SAN FRANCISCO - There’s an old Soviet proverb that computer security experts like to quote: “If you think it, don’t say it. If you say it, don’t write it. If you write it, don’t be surprised.”
That message may be one private citizens need to take to heart if the WikiLeaks revelations about the CIA’s ability to break into cell phones, smart TVs and even encrypted messaging systems is proven to be true.
Initial reports could mean that there’s very little ordinary people can do to ensure their communications remain private — there’s no phone you can buy or consumer-friendly app you can download that would protect you.
However, the statement comes with two big caveats. The first is that legally, these cyber-snooping weapons can’t be deployed against U.S. citizens within the United States without the permission of legal authorities. We have no information at this point that they were.
The CIA can legally use tools such as those described in the documents outside of the United States because constitutional limitations don’t apply there, said Scott Vernick, a partner with the law firm of Fox Rothschild in Philadelphia who focuses on data security and privacy.
For Americans, the question is whether these tools were used within the United States, which isn't known.
The second big note of caution: These expensive and difficult-to-create weapons are unlikely to have ordinary citizens as their quarry.
Typically, cyberweapons are only used once or possibly a very few times, because once used out in the wild where they can be seen by others, their advantage of surprise and secrecy is gone.
For that reason, “it’s probable that they’re reserved for use with high value targets,” said Bruce McConnell, a global vice president at the EastWest Institute, a non-partisan think tank, where he heads the cooperation in cyberspace initiative.

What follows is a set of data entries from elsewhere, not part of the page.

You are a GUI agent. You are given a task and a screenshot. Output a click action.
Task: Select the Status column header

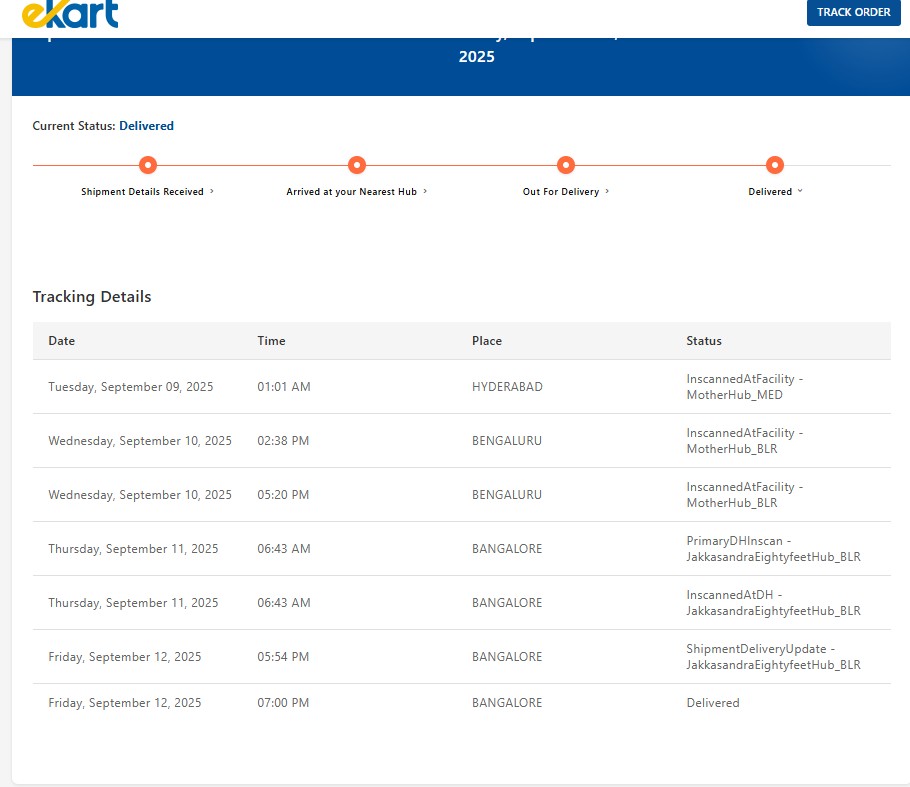tap(704, 341)
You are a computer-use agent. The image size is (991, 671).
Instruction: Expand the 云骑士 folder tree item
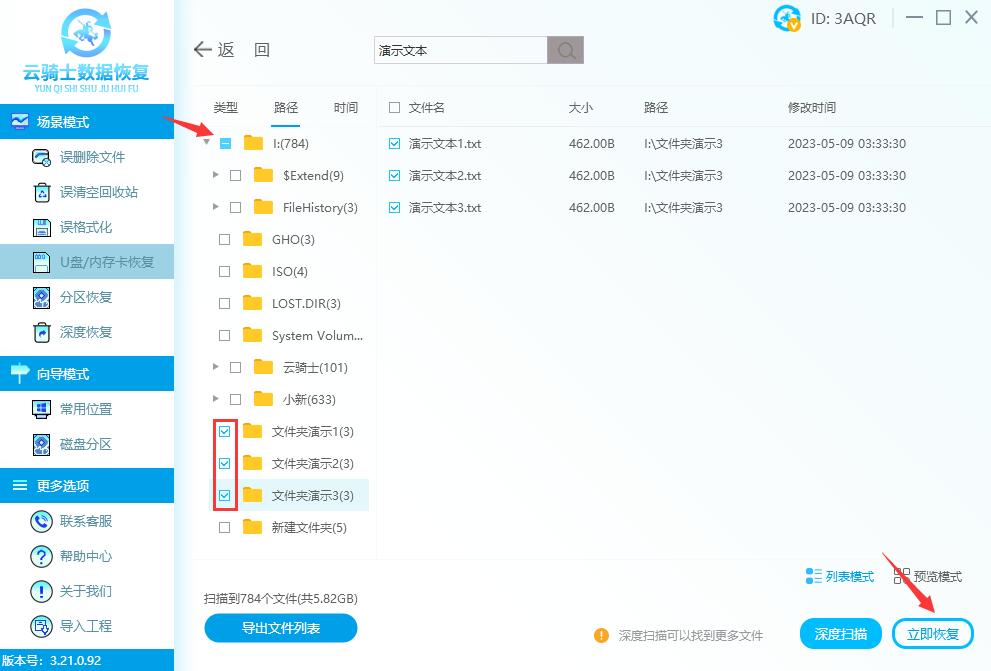point(213,367)
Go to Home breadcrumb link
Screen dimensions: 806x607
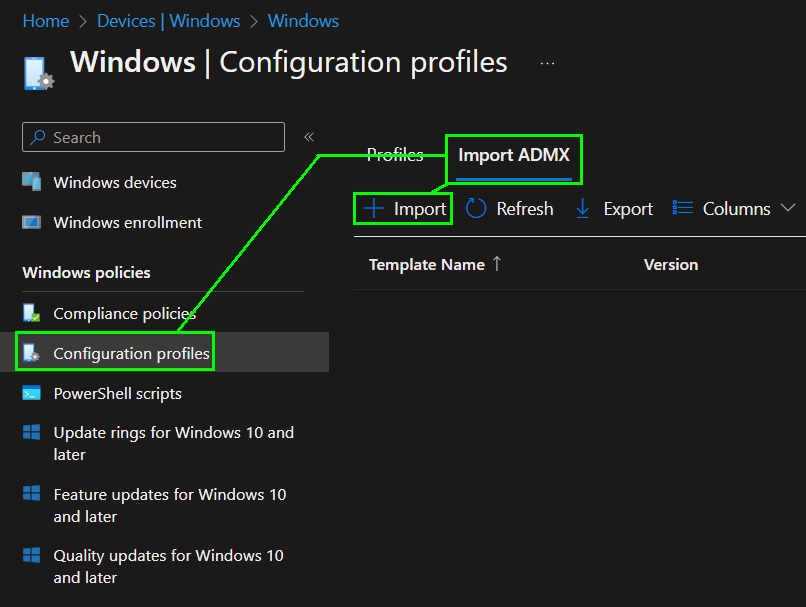[x=46, y=21]
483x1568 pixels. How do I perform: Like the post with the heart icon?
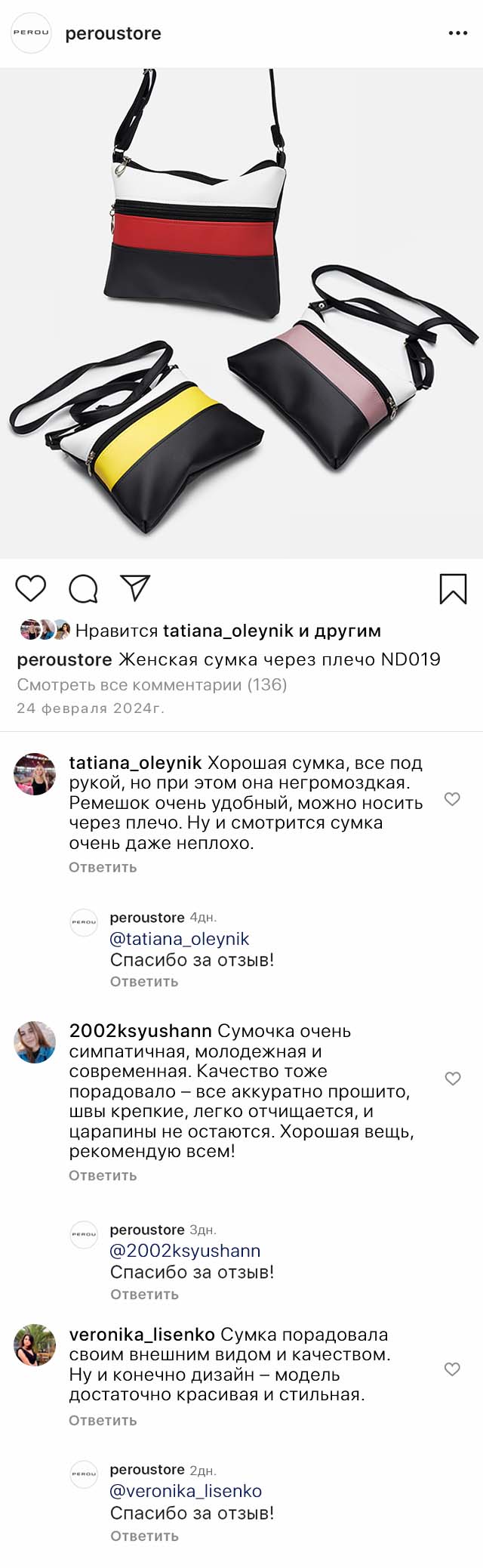point(31,588)
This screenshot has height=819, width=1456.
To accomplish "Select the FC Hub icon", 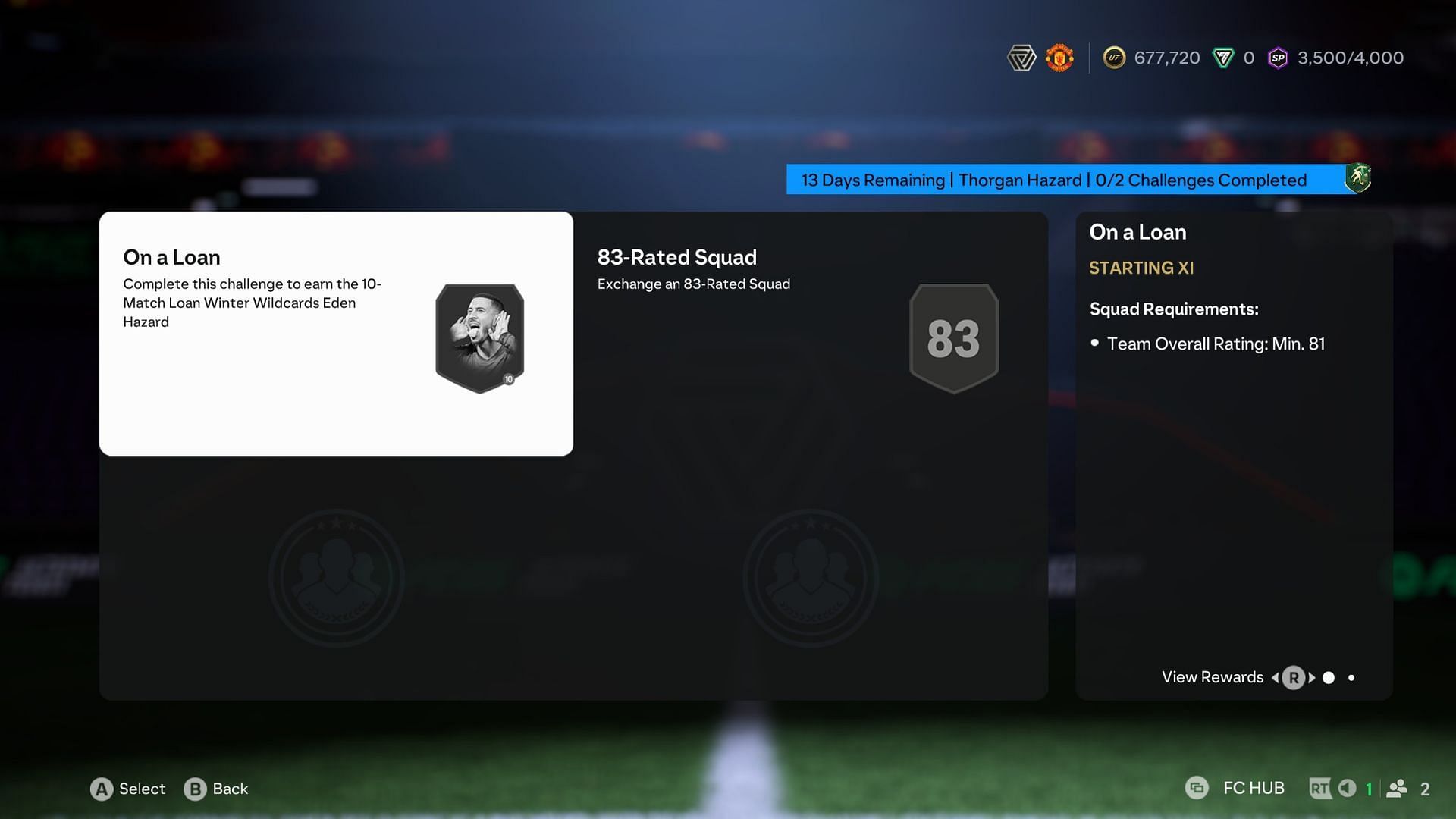I will (x=1197, y=787).
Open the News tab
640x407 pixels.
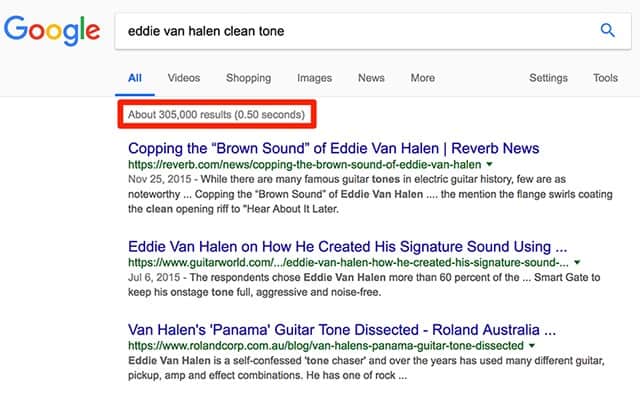pos(371,78)
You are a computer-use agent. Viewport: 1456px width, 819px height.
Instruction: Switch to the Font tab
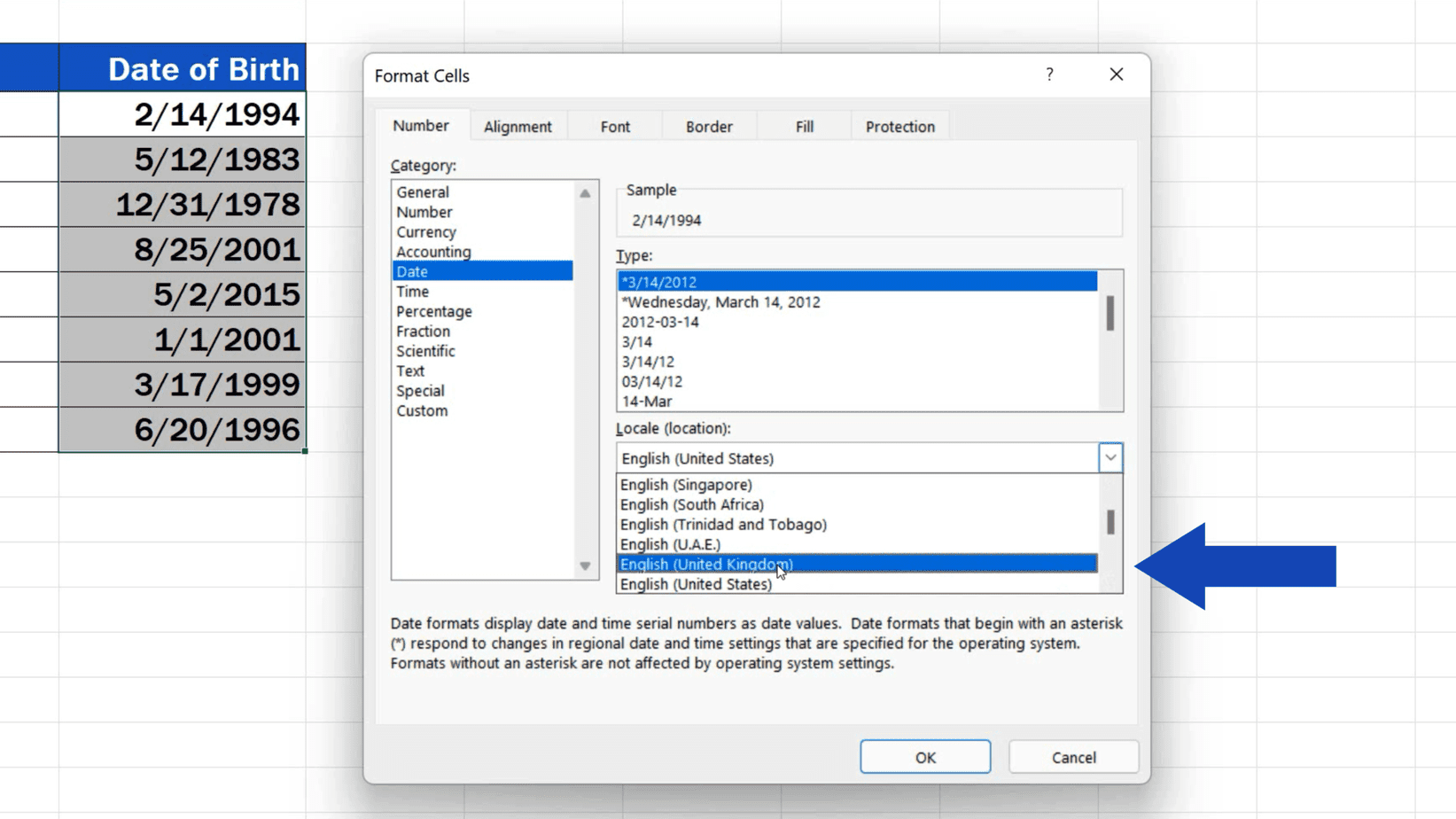pos(613,126)
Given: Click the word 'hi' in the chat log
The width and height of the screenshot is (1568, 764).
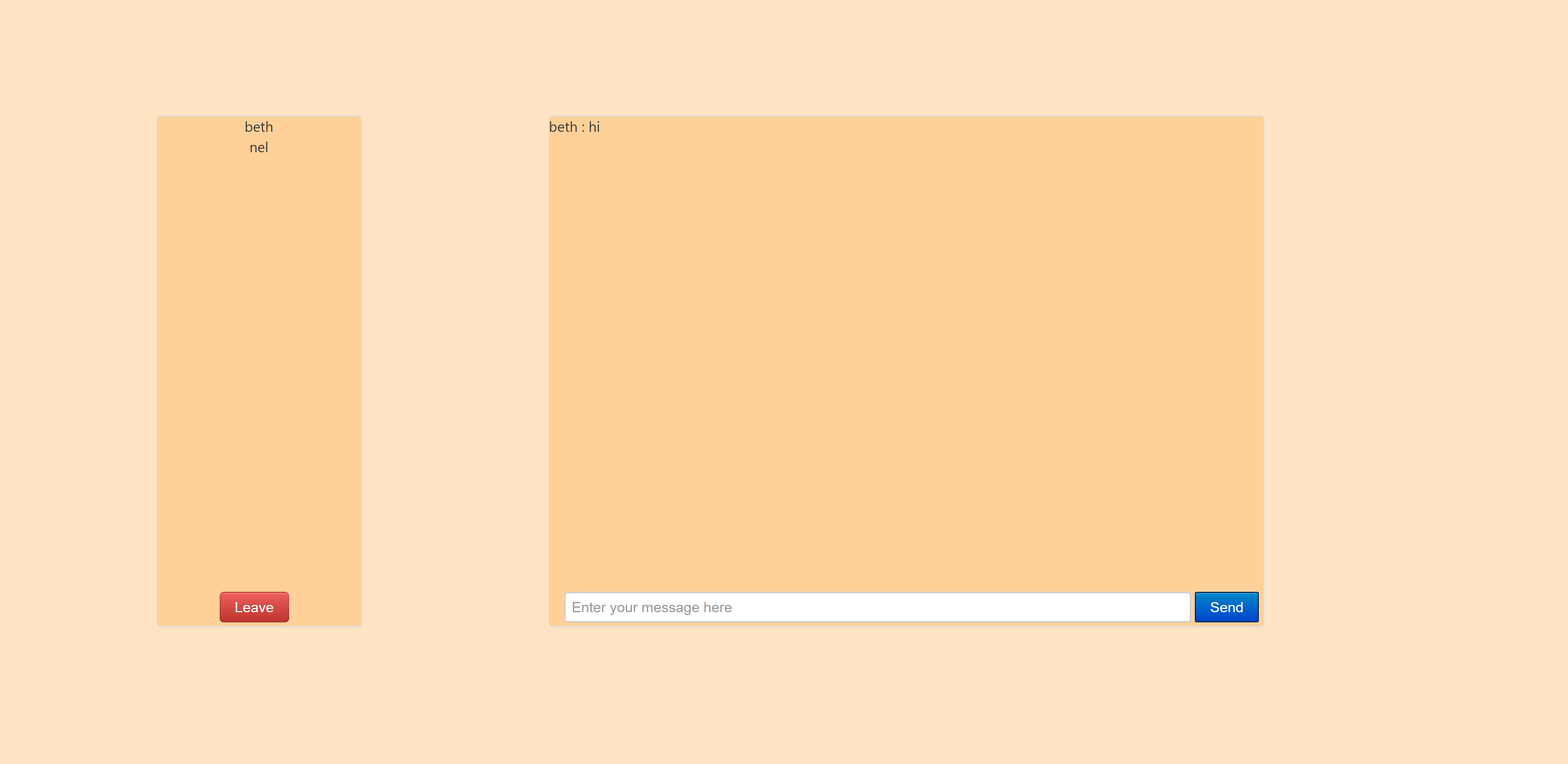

WikiLeaks claims that the documents it released Tuesday have been circulated among former U.S. government computer experts and contractors “in an unauthorized manner, one of whom has provided WikiLeaks with portions of the archive.”
The CIA issued a statement declining comment on the "purported" documents. USA TODAY has not yet been able to confirm the authenticity of the documents nor seen anything in them thus far to indicate the tools were used in the U.S., or at all.
If they're true, the list of devices the CIA may be able to hack is far-reaching:
Samsung smart TVs
A program dubbed "Weeping Angel” after an episode of the popular British TV science fiction series "Dr. Who," can set a Samsung smart TV into a fake "off" mode to fool the consumer into thinking the TV isn't recording room sounds when it still is. The conversations are then sent out via the user's server. The program was developed in conjunction with MI5, the British FBI equivalent of a domestic counterintelligence and security agency, according to the WikiLeaks documents. Samsung did not respond to a request for comment.
Apple iPhones and Android smartphones
CIA-created malware can penetrate and then control the operating systems for both Android and iPhone phones, allege the documents. This software would allow the agency to see the user's location, copy and transmit audio and text from the phone and covertly turn on the phone's camera and microphone and then send the resulting images or sound files to the agency.
Apple did not respond to a quest for comment. Google, which develops the Android operating systems, said it's looking into the report.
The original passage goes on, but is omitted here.